CD8⁺ T Cell-Induced Ferr optosis via a Positive Feedback Mechanism to Overcome Immune Resistance

Abstract

This research elucidates a novel strategy wherein CD8⁺ T cells overcome tumor immune evasion by initiating ferroptosis and establishing a self-sustaining positive feedback loop. Unlike traditional cytolytic pathways employed by CD8⁺ T cells (e.g., Fas-L/Fas and perforin/ granzyme mechanisms), the interferon-gamma (IFN- γ)-facilitated ferroptosis pathway unveils a distinct immunoregulatory role. Ferroptosis is an iron-dependent, non-apoptotic form of cell death driven by excessive lipid peroxidation, loss of mitochondrial membrane integrity, and eventual plasma membrane disruption.
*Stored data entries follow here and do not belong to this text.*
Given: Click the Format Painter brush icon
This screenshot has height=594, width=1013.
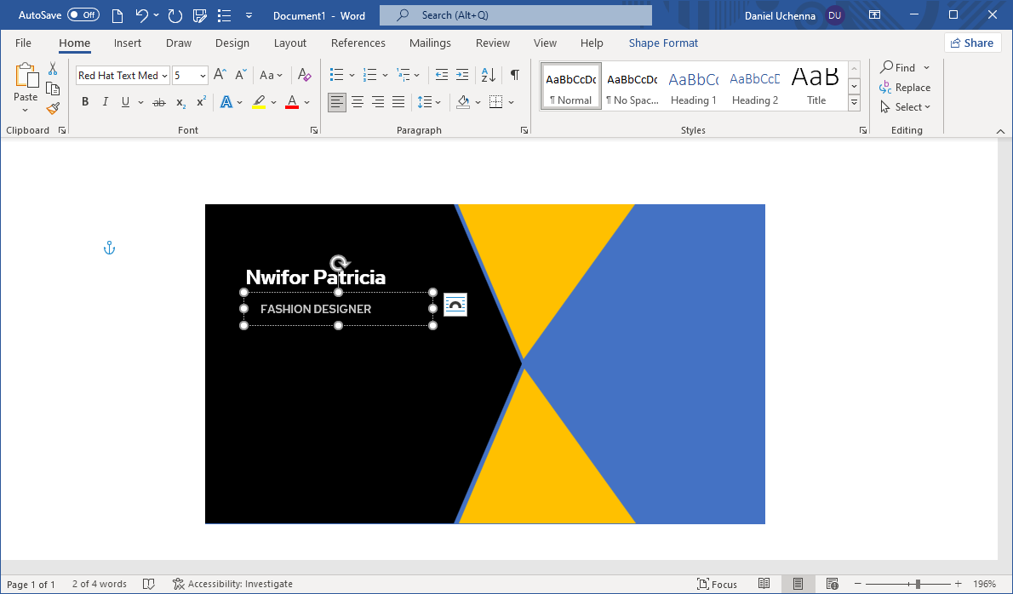Looking at the screenshot, I should [53, 108].
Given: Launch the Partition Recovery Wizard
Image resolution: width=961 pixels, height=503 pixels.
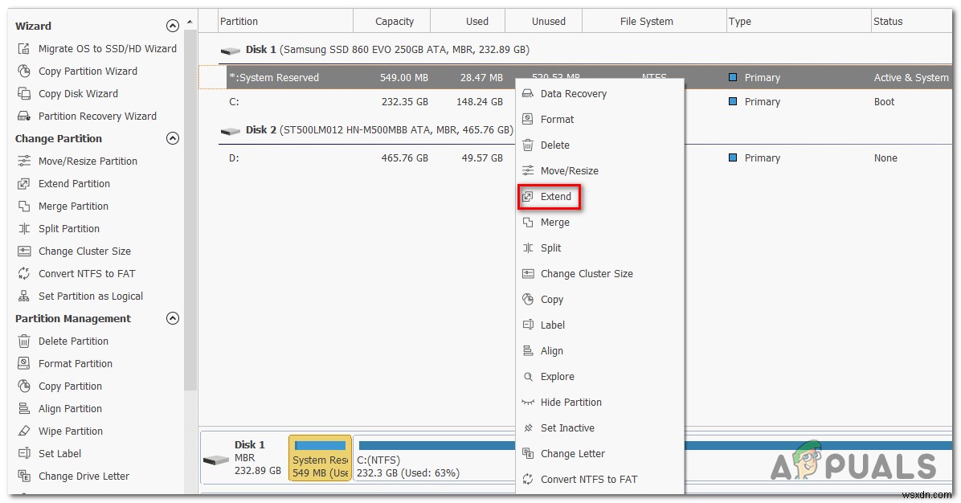Looking at the screenshot, I should point(100,116).
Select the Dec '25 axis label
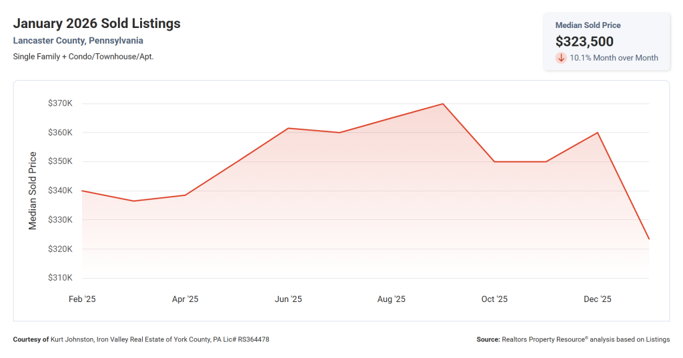The width and height of the screenshot is (683, 358). [x=597, y=299]
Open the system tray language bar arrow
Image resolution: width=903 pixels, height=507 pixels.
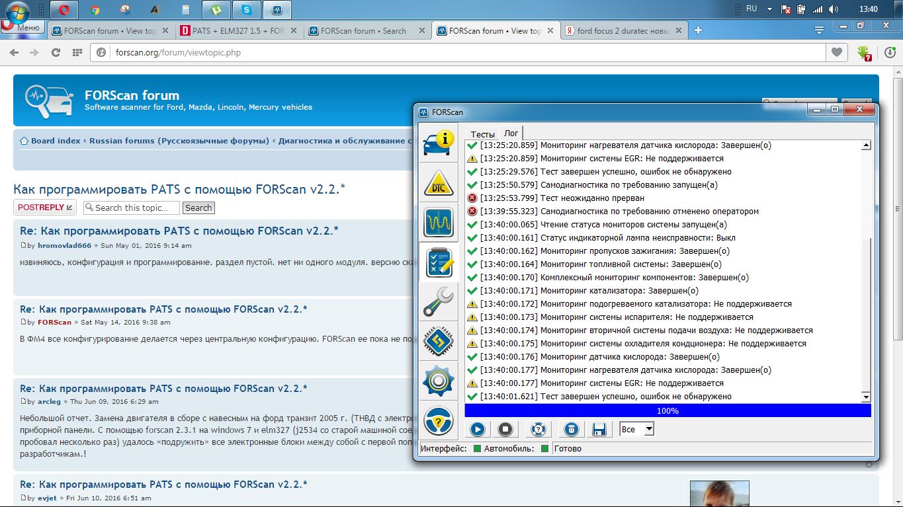coord(769,9)
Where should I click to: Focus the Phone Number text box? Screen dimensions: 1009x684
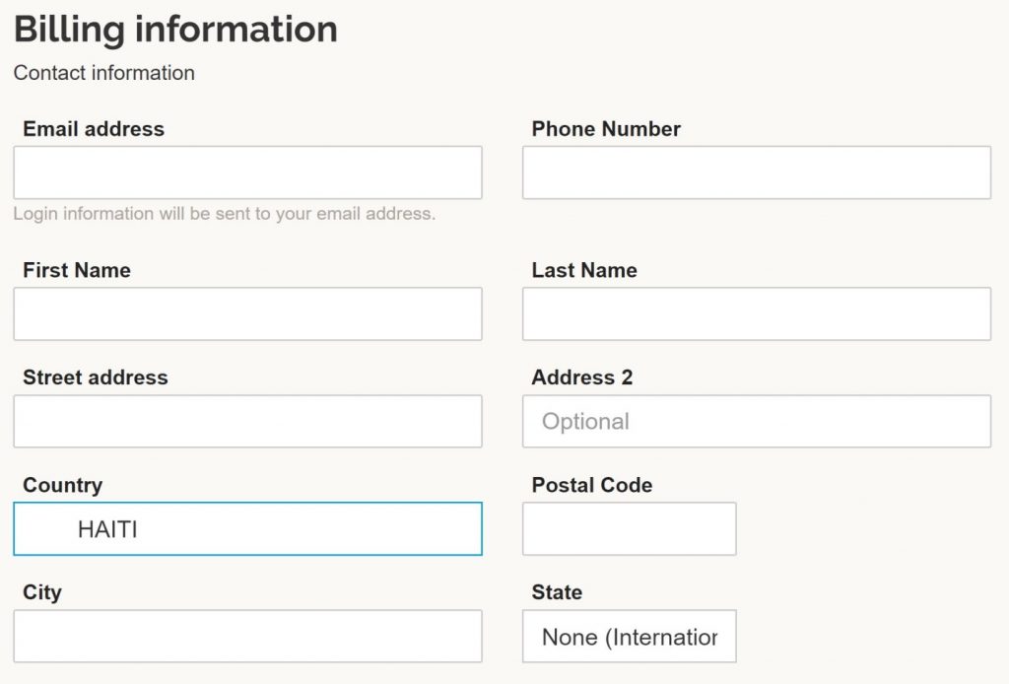click(x=757, y=172)
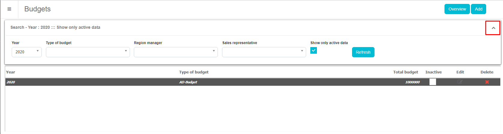Refresh the budget list
The width and height of the screenshot is (503, 134).
pyautogui.click(x=363, y=52)
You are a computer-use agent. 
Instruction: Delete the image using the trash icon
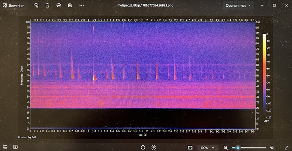(x=47, y=5)
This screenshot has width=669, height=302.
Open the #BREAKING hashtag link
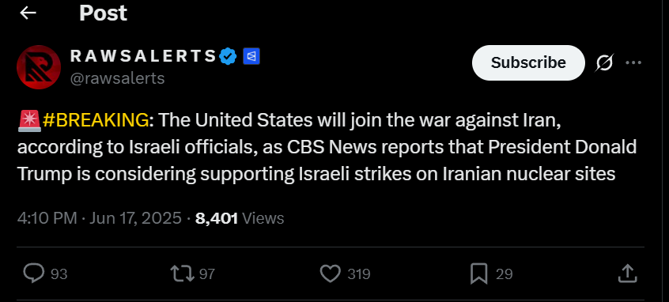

Crucially, beyond direct tumor cell killing, the process leads to emission of damage-associated molecular patterns (DAMPs), which potently stimulate dendritic cell maturation and enhance antigen-specific T cell responses. This establishes a cyclic “immune activation--ferroptosis- -immune reactivation” cascade, effectively alleviating immunosuppression within the tumor microenvironment (TME). Our comprehensive analysis demonstrates that CD8⁺ T cell-secreted IFN-γ downregulates SLC7A11, limiting cystine uptake and impairing glutathione (GSH) biosynthesis, thereby inactivating GPX4. Concurrently, IFN-γ upregulates ACSL4, promoting esterification of polyunsaturated fatty acids (PUFAs) into phospholipids and increasing susceptibility to lipid peroxidation. Together, these synergistic changes induce robust ferroptosis. This mechanism offers a transformative therapeutic perspective for tackling resistance to immune checkpoint inhibitors, with considerable theoretical and clinical implications for next-generation cancer immunotherapies.